Directions
Among the lines below, take the one holding "Image resolution: width=1366, height=980.", the one holding "[Share on LinkedIn]", and all lines between them. Set them down exactly.

Data to use
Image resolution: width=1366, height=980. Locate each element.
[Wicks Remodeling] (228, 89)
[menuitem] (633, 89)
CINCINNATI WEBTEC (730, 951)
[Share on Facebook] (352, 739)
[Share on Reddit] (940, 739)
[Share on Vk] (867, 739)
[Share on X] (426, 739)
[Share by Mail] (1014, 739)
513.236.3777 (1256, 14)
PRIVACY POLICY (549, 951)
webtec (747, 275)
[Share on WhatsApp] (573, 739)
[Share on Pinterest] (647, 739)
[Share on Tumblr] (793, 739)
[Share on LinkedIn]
* * *
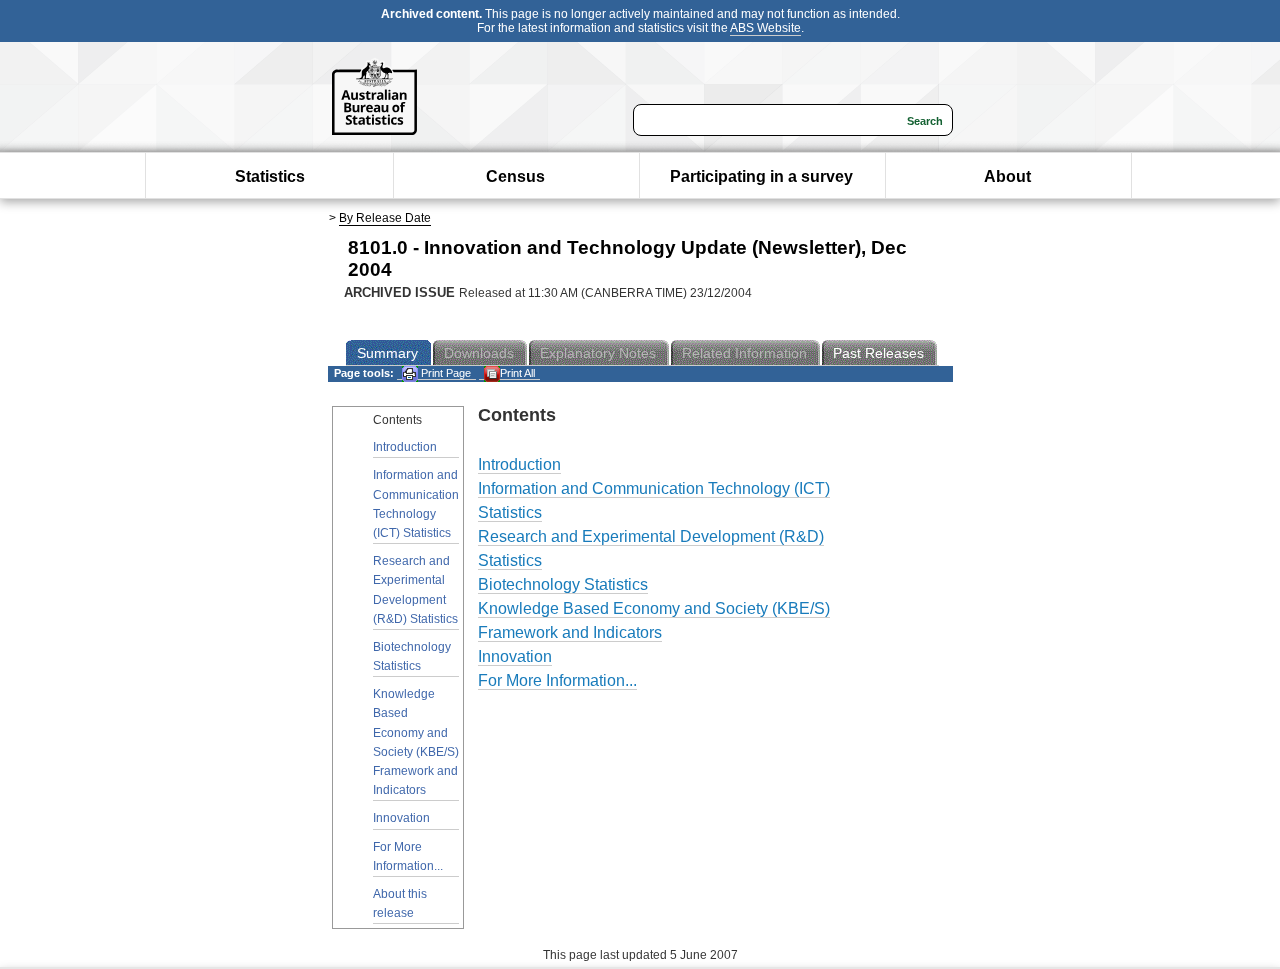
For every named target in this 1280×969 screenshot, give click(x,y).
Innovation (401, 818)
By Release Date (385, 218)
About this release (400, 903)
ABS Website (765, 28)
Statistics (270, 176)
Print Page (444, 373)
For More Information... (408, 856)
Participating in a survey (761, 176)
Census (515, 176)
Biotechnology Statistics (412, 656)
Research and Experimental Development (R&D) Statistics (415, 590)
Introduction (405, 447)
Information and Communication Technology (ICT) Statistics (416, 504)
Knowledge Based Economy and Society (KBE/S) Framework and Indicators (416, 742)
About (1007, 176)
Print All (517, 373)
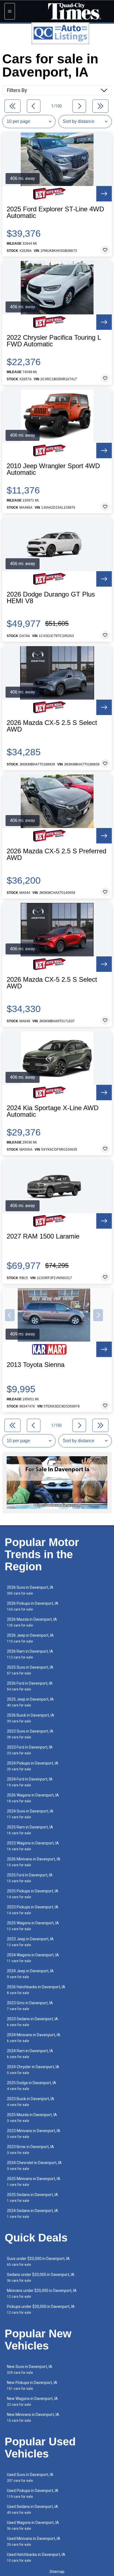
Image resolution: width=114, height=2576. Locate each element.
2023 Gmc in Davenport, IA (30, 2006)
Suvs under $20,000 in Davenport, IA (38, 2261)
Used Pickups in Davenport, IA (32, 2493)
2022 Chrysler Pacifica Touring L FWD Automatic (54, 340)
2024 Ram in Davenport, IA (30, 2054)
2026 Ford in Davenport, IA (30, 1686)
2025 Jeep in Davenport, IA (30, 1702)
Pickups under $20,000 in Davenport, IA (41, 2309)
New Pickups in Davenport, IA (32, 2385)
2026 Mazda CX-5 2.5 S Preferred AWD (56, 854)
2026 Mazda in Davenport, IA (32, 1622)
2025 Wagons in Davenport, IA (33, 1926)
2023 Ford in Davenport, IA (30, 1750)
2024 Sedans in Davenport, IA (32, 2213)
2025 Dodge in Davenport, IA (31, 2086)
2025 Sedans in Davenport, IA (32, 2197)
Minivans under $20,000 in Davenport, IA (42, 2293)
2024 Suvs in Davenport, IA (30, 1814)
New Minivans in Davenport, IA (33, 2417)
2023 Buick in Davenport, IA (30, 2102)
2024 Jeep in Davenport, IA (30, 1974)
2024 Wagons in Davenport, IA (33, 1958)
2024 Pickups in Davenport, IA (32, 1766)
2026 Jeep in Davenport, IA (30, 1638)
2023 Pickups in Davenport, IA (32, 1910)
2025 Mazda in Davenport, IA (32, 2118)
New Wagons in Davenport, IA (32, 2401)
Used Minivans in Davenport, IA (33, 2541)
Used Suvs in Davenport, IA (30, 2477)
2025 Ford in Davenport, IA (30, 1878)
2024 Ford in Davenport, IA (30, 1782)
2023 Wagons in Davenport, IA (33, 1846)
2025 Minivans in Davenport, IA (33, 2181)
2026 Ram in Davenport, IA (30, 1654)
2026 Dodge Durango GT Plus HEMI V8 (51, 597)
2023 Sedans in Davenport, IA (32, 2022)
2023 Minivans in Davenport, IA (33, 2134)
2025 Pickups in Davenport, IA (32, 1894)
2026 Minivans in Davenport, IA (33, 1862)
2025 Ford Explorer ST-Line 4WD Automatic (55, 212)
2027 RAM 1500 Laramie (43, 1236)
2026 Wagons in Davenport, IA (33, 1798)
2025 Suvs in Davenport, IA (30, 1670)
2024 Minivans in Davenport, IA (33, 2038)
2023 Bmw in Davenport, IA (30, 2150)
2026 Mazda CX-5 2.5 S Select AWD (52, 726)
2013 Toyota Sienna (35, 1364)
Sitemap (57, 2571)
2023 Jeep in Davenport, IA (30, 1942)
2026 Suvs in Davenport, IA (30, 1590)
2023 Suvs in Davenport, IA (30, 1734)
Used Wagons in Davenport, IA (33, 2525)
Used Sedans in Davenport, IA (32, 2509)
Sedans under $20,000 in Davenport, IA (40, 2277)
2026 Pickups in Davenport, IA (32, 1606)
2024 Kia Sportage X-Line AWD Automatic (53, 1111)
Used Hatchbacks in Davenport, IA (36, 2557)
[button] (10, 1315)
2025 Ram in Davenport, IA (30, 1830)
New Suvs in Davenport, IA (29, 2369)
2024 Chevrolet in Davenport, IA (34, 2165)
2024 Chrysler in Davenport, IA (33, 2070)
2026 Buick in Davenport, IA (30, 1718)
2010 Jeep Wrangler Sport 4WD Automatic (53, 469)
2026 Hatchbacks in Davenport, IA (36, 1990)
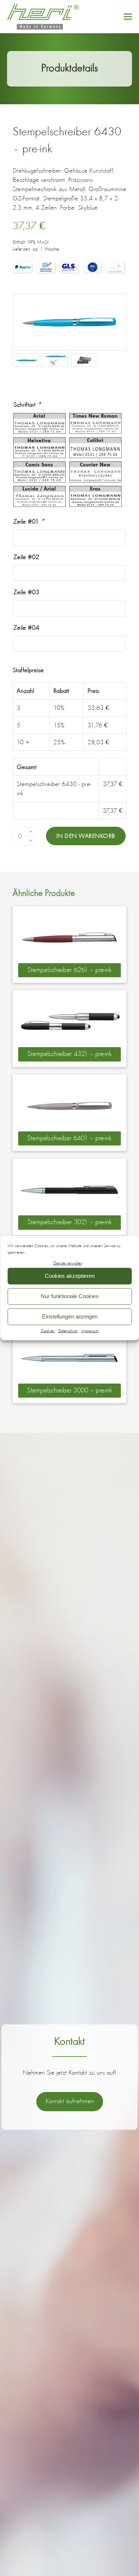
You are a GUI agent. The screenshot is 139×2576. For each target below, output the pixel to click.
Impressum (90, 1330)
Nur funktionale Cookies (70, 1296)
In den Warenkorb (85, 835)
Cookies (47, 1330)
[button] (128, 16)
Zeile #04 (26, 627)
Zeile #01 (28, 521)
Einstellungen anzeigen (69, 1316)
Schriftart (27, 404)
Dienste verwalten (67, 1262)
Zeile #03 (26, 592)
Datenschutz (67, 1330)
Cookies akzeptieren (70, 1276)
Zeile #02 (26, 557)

Output for this task
Image resolution: width=1366, height=980. Locate each element.
[Wicks Remodeling] (228, 89)
[menuitem] (633, 89)
CINCINNATI WEBTEC (730, 951)
[Share on Facebook] (352, 739)
[Share on Reddit] (940, 739)
[Share on Vk] (867, 739)
[Share on X] (426, 739)
[Share by Mail] (1014, 739)
513.236.3777 (1256, 14)
PRIVACY POLICY (549, 951)
webtec (747, 275)
[Share on WhatsApp] (573, 739)
[Share on Pinterest] (647, 739)
[Share on Tumblr] (793, 739)
[Share on LinkedIn]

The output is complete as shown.